• _What this task involves_:
Both the line below containing "The Weekend (66, 567)" and the line containing "Configurações de cookies [button] (19, 2568)", along with every line between them, should be repeated exactly; no other line belongs in the answer.

BEGIN Task data

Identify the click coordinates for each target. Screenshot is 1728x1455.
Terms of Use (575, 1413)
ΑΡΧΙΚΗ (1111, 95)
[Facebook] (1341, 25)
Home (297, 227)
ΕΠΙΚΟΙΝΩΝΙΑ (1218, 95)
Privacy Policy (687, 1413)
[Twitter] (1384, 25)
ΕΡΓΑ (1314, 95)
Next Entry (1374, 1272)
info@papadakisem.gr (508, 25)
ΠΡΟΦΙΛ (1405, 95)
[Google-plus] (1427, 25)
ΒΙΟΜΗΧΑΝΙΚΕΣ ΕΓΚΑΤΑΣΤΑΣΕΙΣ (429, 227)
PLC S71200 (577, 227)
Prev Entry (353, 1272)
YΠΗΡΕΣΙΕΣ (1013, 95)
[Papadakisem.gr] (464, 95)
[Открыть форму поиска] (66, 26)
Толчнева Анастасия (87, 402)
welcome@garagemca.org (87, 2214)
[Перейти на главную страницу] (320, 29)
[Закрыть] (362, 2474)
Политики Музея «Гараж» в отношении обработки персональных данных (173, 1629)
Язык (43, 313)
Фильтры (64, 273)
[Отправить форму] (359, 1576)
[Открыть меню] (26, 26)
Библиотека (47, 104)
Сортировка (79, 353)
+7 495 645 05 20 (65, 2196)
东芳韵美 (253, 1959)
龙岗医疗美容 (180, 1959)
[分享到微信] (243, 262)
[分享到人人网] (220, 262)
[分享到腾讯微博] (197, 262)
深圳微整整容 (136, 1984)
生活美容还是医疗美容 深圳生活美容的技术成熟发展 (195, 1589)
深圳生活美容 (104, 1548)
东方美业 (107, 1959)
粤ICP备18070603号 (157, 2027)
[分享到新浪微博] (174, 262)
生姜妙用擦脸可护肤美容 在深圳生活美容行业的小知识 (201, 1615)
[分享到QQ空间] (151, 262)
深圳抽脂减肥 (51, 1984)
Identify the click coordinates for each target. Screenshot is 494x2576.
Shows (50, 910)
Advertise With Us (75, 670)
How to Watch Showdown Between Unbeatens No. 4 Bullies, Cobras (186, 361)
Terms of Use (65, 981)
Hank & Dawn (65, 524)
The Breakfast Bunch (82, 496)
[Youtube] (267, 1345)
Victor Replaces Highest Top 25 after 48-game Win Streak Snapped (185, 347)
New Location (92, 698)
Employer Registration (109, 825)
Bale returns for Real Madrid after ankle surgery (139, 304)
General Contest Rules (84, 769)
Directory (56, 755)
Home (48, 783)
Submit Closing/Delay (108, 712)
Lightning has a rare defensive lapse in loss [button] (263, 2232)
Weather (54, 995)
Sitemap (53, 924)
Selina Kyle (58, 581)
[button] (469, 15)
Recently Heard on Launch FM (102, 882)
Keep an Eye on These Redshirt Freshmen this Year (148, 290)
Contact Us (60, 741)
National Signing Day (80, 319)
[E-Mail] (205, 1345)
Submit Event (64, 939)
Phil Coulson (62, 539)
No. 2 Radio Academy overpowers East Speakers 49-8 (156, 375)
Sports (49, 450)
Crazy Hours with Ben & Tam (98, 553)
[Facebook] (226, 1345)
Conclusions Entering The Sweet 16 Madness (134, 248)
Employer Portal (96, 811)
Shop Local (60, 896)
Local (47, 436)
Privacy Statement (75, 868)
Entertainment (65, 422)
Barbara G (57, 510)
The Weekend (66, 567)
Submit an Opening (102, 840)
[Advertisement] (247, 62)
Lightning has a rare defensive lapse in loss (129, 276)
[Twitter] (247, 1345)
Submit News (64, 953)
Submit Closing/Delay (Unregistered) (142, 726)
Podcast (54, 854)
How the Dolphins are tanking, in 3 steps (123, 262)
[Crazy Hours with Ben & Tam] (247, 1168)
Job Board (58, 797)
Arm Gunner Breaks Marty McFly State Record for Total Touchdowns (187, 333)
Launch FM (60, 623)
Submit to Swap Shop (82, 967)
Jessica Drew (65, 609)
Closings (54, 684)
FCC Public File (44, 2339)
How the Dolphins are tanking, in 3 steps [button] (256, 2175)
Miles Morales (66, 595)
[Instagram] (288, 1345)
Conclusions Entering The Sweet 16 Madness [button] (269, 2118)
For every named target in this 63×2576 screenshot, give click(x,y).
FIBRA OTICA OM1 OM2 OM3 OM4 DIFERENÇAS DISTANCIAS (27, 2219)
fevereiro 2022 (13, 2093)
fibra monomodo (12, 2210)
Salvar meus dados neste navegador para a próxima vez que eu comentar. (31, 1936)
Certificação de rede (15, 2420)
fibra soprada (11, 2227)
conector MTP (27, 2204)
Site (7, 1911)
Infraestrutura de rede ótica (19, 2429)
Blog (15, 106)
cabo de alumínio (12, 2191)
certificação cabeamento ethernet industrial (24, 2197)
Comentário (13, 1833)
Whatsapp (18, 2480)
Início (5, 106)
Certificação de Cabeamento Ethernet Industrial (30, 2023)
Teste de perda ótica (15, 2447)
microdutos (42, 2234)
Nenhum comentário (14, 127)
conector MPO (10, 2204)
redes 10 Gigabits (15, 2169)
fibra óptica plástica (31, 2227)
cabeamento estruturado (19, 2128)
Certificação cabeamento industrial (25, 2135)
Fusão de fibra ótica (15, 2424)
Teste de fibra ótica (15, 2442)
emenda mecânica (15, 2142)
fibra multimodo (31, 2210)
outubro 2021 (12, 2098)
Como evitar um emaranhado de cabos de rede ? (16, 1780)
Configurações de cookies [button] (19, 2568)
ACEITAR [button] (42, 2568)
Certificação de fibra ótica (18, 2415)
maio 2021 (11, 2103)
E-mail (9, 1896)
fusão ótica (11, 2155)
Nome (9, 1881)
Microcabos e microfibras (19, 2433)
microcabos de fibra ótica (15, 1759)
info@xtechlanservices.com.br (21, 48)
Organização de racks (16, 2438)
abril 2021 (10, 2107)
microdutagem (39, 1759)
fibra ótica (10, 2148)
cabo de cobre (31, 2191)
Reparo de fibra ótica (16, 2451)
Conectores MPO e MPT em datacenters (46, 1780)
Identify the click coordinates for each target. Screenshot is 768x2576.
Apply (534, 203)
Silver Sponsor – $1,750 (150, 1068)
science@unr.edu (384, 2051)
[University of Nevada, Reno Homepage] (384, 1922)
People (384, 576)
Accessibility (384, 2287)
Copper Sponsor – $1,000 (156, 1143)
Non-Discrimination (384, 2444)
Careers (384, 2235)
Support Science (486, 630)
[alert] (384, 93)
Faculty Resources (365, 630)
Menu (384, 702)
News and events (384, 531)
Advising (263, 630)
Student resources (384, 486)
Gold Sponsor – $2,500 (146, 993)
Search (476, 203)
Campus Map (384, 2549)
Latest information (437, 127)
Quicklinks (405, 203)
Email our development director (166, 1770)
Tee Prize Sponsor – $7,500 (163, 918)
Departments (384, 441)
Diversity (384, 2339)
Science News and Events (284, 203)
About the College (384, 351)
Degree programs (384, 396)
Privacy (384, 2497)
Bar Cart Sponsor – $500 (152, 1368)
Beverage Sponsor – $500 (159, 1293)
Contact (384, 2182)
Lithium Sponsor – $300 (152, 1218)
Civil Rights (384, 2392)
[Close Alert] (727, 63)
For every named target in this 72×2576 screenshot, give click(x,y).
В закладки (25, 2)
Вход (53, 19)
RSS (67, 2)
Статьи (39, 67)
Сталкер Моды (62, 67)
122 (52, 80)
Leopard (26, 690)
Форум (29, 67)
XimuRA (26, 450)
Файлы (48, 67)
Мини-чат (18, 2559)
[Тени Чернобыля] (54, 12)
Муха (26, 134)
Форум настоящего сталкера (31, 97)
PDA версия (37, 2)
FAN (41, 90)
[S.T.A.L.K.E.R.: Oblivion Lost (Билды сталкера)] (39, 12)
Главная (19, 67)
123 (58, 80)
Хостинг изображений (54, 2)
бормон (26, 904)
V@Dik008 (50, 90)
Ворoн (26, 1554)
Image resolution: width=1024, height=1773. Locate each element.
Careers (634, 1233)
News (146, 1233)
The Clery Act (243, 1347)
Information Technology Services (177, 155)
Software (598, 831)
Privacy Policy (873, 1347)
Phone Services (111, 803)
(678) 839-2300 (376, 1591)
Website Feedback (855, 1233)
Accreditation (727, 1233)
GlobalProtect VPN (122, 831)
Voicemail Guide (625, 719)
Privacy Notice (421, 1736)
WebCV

END Task data

• _Expected answer_:
The Weekend (66, 567)
Submit an Opening (102, 840)
[Advertisement] (247, 62)
Lightning has a rare defensive lapse in loss (129, 276)
[Twitter] (247, 1345)
Submit News (64, 953)
Submit Closing/Delay (Unregistered) (142, 726)
Podcast (54, 854)
How the Dolphins are tanking, in 3 steps (123, 262)
[Crazy Hours with Ben & Tam] (247, 1168)
Job Board (58, 797)
Arm Gunner Breaks Marty McFly State Record for Total Touchdowns (187, 333)
Launch FM (60, 623)
Submit to Swap Shop (82, 967)
Jessica Drew (65, 609)
Closings (54, 684)
FCC Public File (44, 2339)
How the Dolphins are tanking, in 3 steps [button] (256, 2175)
Miles Morales (66, 595)
[Instagram] (288, 1345)
Conclusions Entering The Sweet 16 Madness [button] (269, 2118)
For every named target in this 63×2576 screenshot, give click(x,y).
FIBRA OTICA OM1 OM2 OM3 OM4 DIFERENÇAS DISTANCIAS (27, 2219)
fevereiro 2022 (13, 2093)
fibra monomodo (12, 2210)
Salvar meus dados neste navegador para a próxima vez que eu comentar. (31, 1936)
Certificação de rede (15, 2420)
fibra soprada (11, 2227)
conector MTP (27, 2204)
Site (7, 1911)
Infraestrutura de rede ótica (19, 2429)
Blog (15, 106)
cabo de alumínio (12, 2191)
certificação cabeamento ethernet industrial (24, 2197)
Comentário (13, 1833)
Whatsapp (18, 2480)
Início (5, 106)
Certificação de Cabeamento Ethernet Industrial (30, 2023)
Teste de perda ótica (15, 2447)
microdutos (42, 2234)
Nenhum comentário (14, 127)
conector MPO (10, 2204)
redes 10 Gigabits (15, 2169)
fibra óptica plástica (31, 2227)
cabeamento estruturado (19, 2128)
Certificação cabeamento industrial (25, 2135)
Fusão de fibra ótica (15, 2424)
Teste de fibra ótica (15, 2442)
emenda mecânica (15, 2142)
fibra multimodo (31, 2210)
outubro 2021 (12, 2098)
Como evitar um emaranhado de cabos de rede ? (16, 1780)
Configurações de cookies [button] (19, 2568)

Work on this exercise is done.